Lets say I have multiple meshes I want to render with different materials. I know I can use push constants
for this example, but this question is more to understand how vkDescriptorset is suppose to work.
struct Material {
vec4 color;
vkDescriptorset descriptorSet;
VkDescriptorBufferInfo descriptorBufferInfo;
};
I only call vkUpdateDescriptorSets
for _descriptorBufferInfo
after the buffer for the data has been created. Everything works fine.
I tested another solution. Instead of having one vkDescriptorset
per material, I have only one for all of them. And inside the rendepass
I call vkUpdateDescriptorSets
for the each of the material VkDescriptorBufferInfo
.
vkDescriptorset globalDescriptorSet;
struct Material {
vec4 color;
VkDescriptorBufferInfo descriptorBufferInfo;
};
beginCommandBuffer
beginRenderPass
for (auto &mesh : meshes) {
...
writeDescriptorSets.dstSet = globalDescriptorSet;
writeDescriptorSets.pBufferInfo = &mesh.material.descriptorBufferInfo;
....
vkUpdateDescriptorSets(device, 1, &writeDescriptorSets, 0, nullptr);
renderMesh(mesh);
}
endRenderPass
endCommandBuffer
But when I do this, it does not work. The validation layer says you have to call beginCommandBuffer
before calling any of the commands, vkCmdBindDescriptorSets
, vkCmdBindPipeline
etc for second mesh I render.
So what is the problem here, can I not share an vkDescriptorset between multiple VkDescriptorBufferInfo, or can I not update it inside a renderPass?
The update function is used to set which resources are used by a descriptor set. That’s what the pDescriptorWrites array contains. Each VkWriteDescriptorSet is a struct that contains a VkDescriptorSet object, a descriptor binding within that set to write to, and the resource (s) to attach to that descriptor binding.
Think of a single descriptor as a handle or pointer into a resource. That resource being a Buffer or a Image, and also holds other information, such as the size of the buffer, or the type of sampler if it’s for an image. A VkDescriptorSet is a pack of those pointers that are bound together.

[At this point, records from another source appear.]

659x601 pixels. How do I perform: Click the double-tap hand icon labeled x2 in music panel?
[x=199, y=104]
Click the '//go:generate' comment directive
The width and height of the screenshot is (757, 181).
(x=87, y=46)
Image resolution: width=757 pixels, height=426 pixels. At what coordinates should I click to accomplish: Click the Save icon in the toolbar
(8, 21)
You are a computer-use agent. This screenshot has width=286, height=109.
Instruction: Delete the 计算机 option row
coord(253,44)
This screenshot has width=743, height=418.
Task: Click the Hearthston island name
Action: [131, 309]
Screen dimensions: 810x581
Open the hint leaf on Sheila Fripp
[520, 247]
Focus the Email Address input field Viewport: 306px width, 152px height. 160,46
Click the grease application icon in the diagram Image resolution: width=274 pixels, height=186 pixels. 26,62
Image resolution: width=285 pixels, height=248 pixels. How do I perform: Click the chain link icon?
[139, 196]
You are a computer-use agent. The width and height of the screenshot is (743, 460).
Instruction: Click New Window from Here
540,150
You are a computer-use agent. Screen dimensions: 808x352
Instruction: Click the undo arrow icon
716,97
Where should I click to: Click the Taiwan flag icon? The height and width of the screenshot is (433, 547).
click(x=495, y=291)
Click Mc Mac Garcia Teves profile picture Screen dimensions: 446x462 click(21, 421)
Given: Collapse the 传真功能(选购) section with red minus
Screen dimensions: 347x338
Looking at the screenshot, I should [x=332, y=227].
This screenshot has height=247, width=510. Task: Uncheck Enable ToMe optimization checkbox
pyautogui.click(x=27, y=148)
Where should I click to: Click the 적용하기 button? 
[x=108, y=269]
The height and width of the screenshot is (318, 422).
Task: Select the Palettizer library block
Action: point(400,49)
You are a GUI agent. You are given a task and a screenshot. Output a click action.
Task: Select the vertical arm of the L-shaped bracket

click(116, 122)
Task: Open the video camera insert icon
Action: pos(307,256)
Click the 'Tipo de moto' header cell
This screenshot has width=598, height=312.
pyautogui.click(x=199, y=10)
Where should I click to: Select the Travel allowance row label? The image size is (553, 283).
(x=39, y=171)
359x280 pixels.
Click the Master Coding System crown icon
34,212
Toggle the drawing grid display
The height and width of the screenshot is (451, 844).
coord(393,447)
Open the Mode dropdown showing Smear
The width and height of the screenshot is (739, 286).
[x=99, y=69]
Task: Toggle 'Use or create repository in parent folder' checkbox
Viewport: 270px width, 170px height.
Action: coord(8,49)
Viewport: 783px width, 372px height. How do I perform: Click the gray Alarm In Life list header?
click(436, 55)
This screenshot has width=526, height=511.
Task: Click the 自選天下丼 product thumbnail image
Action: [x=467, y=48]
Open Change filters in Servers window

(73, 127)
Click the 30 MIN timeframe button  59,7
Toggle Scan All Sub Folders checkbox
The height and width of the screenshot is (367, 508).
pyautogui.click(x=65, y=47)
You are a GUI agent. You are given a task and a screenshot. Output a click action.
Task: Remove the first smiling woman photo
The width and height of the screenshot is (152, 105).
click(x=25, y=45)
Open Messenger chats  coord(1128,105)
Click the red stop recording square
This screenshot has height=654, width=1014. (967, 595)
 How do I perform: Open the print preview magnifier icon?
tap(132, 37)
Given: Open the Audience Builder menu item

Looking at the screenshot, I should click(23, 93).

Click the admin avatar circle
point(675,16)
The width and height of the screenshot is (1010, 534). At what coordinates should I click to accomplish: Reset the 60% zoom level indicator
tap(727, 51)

A Renderpass will render into a Framebuffer. The framebuffer links to the images you will render to, and it’s used when starting a renderpass to set the target images for rendering. The general use of a renderpass when encoding commands is like this: When beginning a renderpass, you set the target framebuffer, and the clear color (if available).
Once a descriptor set is allocated, you need to write it to make it point into your buffers/textures. Once you bind a descriptor set and use it in a vkCmdDraw () function, you can no longer modify it unless you specify the VK_DESCRIPTOR_POOL_CREATE_UPDATE_AFTER_BIND_BIT flag.
From the Vulkan specification:
The descriptor set contents bound by a call to vkCmdBindDescriptorSets may be consumed during host execution of the command, or during shader execution of the resulting draws, or any time in between. Thus, the contents must not be altered (overwritten by an update command, or freed) between when the command is recorded and when the command completes executing on the queue.
(emphasis added)
Presumably, your renderMesh
call binds the descriptor set to the command buffer. From that moment forward, you are not allowed to modify that descriptor set in any way until the commands in that command buffer have completed (or the CB was destroyed).
This is why dynamic uniform/storage buffers exist. They allow you to change the base offset of a uniform/storage buffer without being considered a modification of the actual descriptor set. So you can use the same descriptor set in multiple places with a different buffer offset.